** INPUT follows **

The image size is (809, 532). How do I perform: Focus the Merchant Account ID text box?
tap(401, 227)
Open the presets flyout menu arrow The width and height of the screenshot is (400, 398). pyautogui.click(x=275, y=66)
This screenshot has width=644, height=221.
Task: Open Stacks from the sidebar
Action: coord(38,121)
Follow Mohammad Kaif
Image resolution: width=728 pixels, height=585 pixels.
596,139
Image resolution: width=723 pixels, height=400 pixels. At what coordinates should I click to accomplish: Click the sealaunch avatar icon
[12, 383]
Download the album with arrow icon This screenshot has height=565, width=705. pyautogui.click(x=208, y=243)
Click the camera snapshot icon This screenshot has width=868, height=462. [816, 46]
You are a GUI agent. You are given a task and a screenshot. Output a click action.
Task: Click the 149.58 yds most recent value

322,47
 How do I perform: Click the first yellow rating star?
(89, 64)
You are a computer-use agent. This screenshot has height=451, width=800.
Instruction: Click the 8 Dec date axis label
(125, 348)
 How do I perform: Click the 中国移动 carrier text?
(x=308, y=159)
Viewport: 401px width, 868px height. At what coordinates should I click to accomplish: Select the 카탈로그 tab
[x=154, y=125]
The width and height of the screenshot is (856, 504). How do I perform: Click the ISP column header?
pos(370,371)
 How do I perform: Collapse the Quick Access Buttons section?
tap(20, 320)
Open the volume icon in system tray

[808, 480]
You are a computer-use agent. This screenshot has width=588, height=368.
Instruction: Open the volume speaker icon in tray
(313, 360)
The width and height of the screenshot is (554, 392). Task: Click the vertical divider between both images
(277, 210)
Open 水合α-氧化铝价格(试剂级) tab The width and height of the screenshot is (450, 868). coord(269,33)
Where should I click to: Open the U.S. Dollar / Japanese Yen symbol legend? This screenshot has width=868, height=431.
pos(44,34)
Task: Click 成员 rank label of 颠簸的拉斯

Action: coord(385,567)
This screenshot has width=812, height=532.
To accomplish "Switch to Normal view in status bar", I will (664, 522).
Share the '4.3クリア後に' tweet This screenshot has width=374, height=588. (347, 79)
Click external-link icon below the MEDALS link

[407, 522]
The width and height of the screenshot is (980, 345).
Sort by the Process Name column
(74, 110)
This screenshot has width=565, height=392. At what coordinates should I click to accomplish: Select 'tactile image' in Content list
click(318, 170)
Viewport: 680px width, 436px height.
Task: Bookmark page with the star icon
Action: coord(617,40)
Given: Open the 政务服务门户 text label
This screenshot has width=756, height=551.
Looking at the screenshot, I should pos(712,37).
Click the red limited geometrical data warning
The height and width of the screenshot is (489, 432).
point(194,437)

** End of INPUT **

WHAT THE TASK REQUIRES :: Find every line in the records above that holds the word "agent", and copy each one.

ANSWER SECTION ::
You are a GUI agent. You are given a task and a screenshot. Output a click action.
You are a computer-use agent. This screenshot has height=451, width=800.
You are a computer-use agent. This screenshot has width=588, height=368.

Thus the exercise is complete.